Candele accese a Mostar, tra i più forti simboli della guerra balcanica, in memoria di Slobodan Praljak, il criminale di guerra croato bosniaco morto dopo avere ingerito in aula all'Aia del veleno mentre il Tribunale penale internazionale leggeva la conferma della sua condanna in appello a 20 anni di carcere. Da generale, Praljak aveva ordinato a fine 1993 di far saltare il Vecchio Ponte sul fiume Neretva.
Ora ricostruito, il ponte divide ancora il quartiere musulmano dal settore croato-cattolico.

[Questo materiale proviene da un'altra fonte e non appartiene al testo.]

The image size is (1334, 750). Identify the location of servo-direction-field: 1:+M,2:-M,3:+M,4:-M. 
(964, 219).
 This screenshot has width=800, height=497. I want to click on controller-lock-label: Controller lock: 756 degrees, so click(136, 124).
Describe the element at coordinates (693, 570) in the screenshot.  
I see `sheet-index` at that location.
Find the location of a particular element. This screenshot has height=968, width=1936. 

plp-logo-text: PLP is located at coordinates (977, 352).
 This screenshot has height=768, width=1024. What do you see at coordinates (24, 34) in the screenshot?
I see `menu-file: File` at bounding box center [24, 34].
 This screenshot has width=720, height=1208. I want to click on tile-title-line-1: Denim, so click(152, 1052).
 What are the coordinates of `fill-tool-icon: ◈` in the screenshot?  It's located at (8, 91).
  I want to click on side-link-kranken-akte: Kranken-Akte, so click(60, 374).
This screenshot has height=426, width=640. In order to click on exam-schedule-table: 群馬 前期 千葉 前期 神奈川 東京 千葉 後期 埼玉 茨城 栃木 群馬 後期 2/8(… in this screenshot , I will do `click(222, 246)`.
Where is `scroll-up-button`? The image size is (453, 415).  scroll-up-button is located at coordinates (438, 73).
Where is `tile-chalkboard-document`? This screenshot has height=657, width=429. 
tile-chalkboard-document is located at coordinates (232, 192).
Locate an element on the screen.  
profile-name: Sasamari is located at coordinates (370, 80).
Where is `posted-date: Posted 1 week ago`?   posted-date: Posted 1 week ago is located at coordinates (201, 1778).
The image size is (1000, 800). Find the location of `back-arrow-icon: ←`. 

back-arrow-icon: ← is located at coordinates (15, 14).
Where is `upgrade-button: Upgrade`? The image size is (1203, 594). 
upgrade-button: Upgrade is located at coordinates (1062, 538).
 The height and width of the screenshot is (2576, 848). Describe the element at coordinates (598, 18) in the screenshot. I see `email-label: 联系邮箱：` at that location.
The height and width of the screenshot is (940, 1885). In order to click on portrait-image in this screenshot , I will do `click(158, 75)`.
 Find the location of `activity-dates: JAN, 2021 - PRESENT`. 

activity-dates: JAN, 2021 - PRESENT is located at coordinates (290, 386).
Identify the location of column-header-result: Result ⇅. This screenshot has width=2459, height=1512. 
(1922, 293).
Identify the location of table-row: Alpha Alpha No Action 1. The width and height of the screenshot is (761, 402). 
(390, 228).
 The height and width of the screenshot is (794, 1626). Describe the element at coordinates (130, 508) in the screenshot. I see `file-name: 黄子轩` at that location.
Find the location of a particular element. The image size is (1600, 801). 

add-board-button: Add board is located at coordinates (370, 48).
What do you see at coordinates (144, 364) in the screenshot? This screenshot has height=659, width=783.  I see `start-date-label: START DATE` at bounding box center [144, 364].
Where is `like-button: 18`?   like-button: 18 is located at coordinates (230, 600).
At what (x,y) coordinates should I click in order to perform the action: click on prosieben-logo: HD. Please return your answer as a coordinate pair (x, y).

In quest'ultimo, alla notizia della morte di Praljak, gruppi di persone si sono riunite in suo onore.
Nelle chiese cattoliche sono state celebrate messe in suffragio per l'uomo che, in patria, molti hanno sempre considerato una vittima e un'eroe dell'idea di "Grande Croazia".
Nel frattempo le autorità olandesi hanno avviato un'inchiesta per stabilire come Praljak abbia potuto commettere il suo incredibile gesto in tribunale, se abbia ricevuto aiuto esterno per procurarsi la sostanza che verosimilmente l'ha ucciso. "Per ora l'inchiesta si concentra sulla questione del suicidio assistito", afferma la procura olandese in un comunicato che specifica di avere aperto l'indagine su richiesta del Tpi.